• WHAT YOU WILL DO: Reproduce each line below without any alteration.

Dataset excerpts
★ ★ ★ ★ ★ ★ ★

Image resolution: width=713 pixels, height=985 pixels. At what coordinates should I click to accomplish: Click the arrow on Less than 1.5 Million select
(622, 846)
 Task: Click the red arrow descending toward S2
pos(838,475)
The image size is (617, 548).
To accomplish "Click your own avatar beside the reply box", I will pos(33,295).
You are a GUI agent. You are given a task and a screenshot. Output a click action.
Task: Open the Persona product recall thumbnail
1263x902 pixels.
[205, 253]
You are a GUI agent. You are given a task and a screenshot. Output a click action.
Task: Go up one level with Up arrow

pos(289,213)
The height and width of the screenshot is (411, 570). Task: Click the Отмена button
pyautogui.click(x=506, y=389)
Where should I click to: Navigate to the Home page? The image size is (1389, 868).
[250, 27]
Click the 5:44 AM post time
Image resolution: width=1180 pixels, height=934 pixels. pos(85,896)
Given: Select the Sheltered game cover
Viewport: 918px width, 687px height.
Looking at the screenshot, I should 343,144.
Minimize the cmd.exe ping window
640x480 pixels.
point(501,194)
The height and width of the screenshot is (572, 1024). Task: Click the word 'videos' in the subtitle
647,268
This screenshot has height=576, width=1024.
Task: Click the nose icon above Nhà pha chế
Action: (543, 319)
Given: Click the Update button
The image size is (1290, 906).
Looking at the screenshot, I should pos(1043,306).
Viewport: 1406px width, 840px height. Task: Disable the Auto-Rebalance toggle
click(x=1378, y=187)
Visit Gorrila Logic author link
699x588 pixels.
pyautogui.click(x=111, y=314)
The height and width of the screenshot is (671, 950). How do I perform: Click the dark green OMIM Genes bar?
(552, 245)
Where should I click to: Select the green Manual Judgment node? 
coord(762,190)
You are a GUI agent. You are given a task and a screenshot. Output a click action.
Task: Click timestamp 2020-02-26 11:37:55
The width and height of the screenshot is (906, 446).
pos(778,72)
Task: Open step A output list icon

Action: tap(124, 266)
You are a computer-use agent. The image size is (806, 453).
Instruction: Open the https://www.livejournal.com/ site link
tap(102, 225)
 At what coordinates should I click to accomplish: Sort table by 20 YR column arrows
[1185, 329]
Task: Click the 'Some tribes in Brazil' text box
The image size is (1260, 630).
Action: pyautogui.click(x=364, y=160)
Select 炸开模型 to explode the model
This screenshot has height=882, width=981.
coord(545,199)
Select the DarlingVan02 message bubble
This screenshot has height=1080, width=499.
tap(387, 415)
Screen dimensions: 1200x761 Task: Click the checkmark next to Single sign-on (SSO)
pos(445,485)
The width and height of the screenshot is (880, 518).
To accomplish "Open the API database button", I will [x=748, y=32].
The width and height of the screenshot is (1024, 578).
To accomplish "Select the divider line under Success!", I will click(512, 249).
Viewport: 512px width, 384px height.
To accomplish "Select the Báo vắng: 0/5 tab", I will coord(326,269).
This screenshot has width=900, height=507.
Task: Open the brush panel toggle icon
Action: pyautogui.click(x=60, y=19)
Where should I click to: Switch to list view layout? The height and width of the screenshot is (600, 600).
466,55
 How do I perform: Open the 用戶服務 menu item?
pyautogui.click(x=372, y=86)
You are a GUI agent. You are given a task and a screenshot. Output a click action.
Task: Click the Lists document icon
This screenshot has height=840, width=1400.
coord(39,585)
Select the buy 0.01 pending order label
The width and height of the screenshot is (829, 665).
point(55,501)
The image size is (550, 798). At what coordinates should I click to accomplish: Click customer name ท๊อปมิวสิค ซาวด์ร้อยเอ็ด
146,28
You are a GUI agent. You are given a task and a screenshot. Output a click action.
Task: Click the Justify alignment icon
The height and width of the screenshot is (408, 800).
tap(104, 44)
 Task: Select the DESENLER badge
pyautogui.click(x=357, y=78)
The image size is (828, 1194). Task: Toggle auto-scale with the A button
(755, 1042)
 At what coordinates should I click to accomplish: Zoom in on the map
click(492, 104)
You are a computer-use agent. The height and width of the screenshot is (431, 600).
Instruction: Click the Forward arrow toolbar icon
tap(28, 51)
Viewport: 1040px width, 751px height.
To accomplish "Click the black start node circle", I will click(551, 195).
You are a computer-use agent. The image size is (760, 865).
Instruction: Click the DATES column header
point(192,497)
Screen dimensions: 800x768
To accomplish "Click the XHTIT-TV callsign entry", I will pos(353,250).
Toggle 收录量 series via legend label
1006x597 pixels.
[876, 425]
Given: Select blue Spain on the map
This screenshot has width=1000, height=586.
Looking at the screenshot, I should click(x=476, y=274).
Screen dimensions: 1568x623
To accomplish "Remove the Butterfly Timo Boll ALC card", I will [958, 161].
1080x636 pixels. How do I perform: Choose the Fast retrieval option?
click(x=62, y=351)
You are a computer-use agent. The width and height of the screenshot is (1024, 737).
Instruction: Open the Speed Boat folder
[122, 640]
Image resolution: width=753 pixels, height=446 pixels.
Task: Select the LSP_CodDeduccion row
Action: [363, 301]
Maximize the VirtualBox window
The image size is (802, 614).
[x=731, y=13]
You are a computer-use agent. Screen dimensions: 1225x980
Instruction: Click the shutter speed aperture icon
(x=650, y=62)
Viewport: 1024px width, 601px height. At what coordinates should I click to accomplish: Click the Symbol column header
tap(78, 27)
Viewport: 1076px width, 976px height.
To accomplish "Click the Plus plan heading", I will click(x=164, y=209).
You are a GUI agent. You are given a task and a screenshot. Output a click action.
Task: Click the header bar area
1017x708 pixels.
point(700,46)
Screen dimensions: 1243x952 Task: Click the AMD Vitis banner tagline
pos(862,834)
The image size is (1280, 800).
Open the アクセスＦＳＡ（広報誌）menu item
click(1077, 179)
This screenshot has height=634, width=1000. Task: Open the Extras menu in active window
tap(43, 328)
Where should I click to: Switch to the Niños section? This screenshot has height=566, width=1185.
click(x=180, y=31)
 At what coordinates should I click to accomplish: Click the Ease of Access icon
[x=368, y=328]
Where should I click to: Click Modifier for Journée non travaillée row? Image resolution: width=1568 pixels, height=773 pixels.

★ ★ ★ ★ ★ ★ ★

• EXERCISE OUTPUT:
Image resolution: width=713 pixels, height=985 pixels. At what coordinates should I click to accomplish: Click the arrow on Less than 1.5 Million select
(622, 846)
 Task: Click the red arrow descending toward S2
pos(838,475)
The image size is (617, 548).
To accomplish "Click your own avatar beside the reply box", I will pos(33,295).
You are a GUI agent. You are given a task and a screenshot. Output a click action.
Task: Open the Persona product recall thumbnail
1263x902 pixels.
[205, 253]
You are a GUI agent. You are given a task and a screenshot. Output a click action.
Task: Go up one level with Up arrow

pos(289,213)
The height and width of the screenshot is (411, 570). Task: Click the Отмена button
pyautogui.click(x=506, y=389)
Where should I click to: Navigate to the Home page? The image size is (1389, 868).
[250, 27]
Click the 5:44 AM post time
Image resolution: width=1180 pixels, height=934 pixels. pos(85,896)
Given: Select the Sheltered game cover
Viewport: 918px width, 687px height.
Looking at the screenshot, I should 343,144.
Minimize the cmd.exe ping window
640x480 pixels.
point(501,194)
The height and width of the screenshot is (572, 1024). Task: Click the word 'videos' in the subtitle
647,268
This screenshot has height=576, width=1024.
Task: Click the nose icon above Nhà pha chế
Action: (543, 319)
Given: Click the Update button
The image size is (1290, 906).
Looking at the screenshot, I should pos(1043,306).
Viewport: 1406px width, 840px height. Task: Disable the Auto-Rebalance toggle
click(x=1378, y=187)
Visit Gorrila Logic author link
699x588 pixels.
pyautogui.click(x=111, y=314)
The height and width of the screenshot is (671, 950). How do I perform: Click the dark green OMIM Genes bar?
(552, 245)
Where should I click to: Select the green Manual Judgment node? 
coord(762,190)
You are a GUI agent. You are given a task and a screenshot. Output a click action.
Task: Click timestamp 2020-02-26 11:37:55
The width and height of the screenshot is (906, 446).
pos(778,72)
Task: Open step A output list icon

Action: tap(124, 266)
You are a computer-use agent. The image size is (806, 453).
Instruction: Open the https://www.livejournal.com/ site link
tap(102, 225)
 At what coordinates should I click to accomplish: Sort table by 20 YR column arrows
[1185, 329]
Task: Click the 'Some tribes in Brazil' text box
The image size is (1260, 630).
Action: pyautogui.click(x=364, y=160)
Select 炸开模型 to explode the model
This screenshot has height=882, width=981.
coord(545,199)
Select the DarlingVan02 message bubble
This screenshot has height=1080, width=499.
tap(387, 415)
Screen dimensions: 1200x761 Task: Click the checkmark next to Single sign-on (SSO)
pos(445,485)
The width and height of the screenshot is (880, 518).
To accomplish "Open the API database button", I will [x=748, y=32].
The width and height of the screenshot is (1024, 578).
To accomplish "Select the divider line under Success!", I will click(512, 249).
Viewport: 512px width, 384px height.
To accomplish "Select the Báo vắng: 0/5 tab", I will coord(326,269).
This screenshot has width=900, height=507.
Task: Open the brush panel toggle icon
Action: pyautogui.click(x=60, y=19)
Where should I click to: Switch to list view layout? The height and width of the screenshot is (600, 600).
466,55
 How do I perform: Open the 用戶服務 menu item?
pyautogui.click(x=372, y=86)
You are a GUI agent. You are given a task and a screenshot. Output a click action.
Task: Click the Lists document icon
This screenshot has height=840, width=1400.
coord(39,585)
Select the buy 0.01 pending order label
The width and height of the screenshot is (829, 665).
point(55,501)
The image size is (550, 798). At what coordinates should I click to accomplish: Click customer name ท๊อปมิวสิค ซาวด์ร้อยเอ็ด
146,28
You are a GUI agent. You are given a task and a screenshot. Output a click action.
Task: Click the Justify alignment icon
The height and width of the screenshot is (408, 800).
tap(104, 44)
 Task: Select the DESENLER badge
pyautogui.click(x=357, y=78)
The image size is (828, 1194). Task: Toggle auto-scale with the A button
(755, 1042)
 At what coordinates should I click to accomplish: Zoom in on the map
click(492, 104)
You are a computer-use agent. The height and width of the screenshot is (431, 600).
Instruction: Click the Forward arrow toolbar icon
tap(28, 51)
Viewport: 1040px width, 751px height.
To accomplish "Click the black start node circle", I will click(551, 195).
You are a computer-use agent. The image size is (760, 865).
Instruction: Click the DATES column header
point(192,497)
Screen dimensions: 800x768
To accomplish "Click the XHTIT-TV callsign entry", I will pos(353,250).
Toggle 收录量 series via legend label
1006x597 pixels.
[876, 425]
Given: Select blue Spain on the map
This screenshot has width=1000, height=586.
Looking at the screenshot, I should click(x=476, y=274).
Screen dimensions: 1568x623
To accomplish "Remove the Butterfly Timo Boll ALC card", I will [958, 161].
1080x636 pixels. How do I perform: Choose the Fast retrieval option?
click(x=62, y=351)
You are a computer-use agent. The width and height of the screenshot is (1024, 737).
Instruction: Open the Speed Boat folder
[122, 640]
Image resolution: width=753 pixels, height=446 pixels.
Task: Select the LSP_CodDeduccion row
Action: [363, 301]
Maximize the VirtualBox window
The image size is (802, 614).
[x=731, y=13]
You are a computer-use agent. Screen dimensions: 1225x980
Instruction: Click the shutter speed aperture icon
(x=650, y=62)
Viewport: 1024px width, 601px height. At what coordinates should I click to accomplish: Click the Symbol column header
tap(78, 27)
Viewport: 1076px width, 976px height.
To accomplish "Click the Plus plan heading", I will click(x=164, y=209).
You are a GUI agent. You are given a task and a screenshot. Output a click action.
Task: Click the header bar area
1017x708 pixels.
point(700,46)
Screen dimensions: 1243x952 Task: Click the AMD Vitis banner tagline
pos(862,834)
The image size is (1280, 800).
Open the アクセスＦＳＡ（広報誌）menu item
click(1077, 179)
This screenshot has height=634, width=1000. Task: Open the Extras menu in active window
tap(43, 328)
Where should I click to: Switch to the Niños section? This screenshot has height=566, width=1185.
click(x=180, y=31)
 At what coordinates should I click to accomplish: Click the Ease of Access icon
[x=368, y=328]
Where should I click to: Click Modifier for Journée non travaillée row? Image resolution: width=1568 pixels, height=773 pixels.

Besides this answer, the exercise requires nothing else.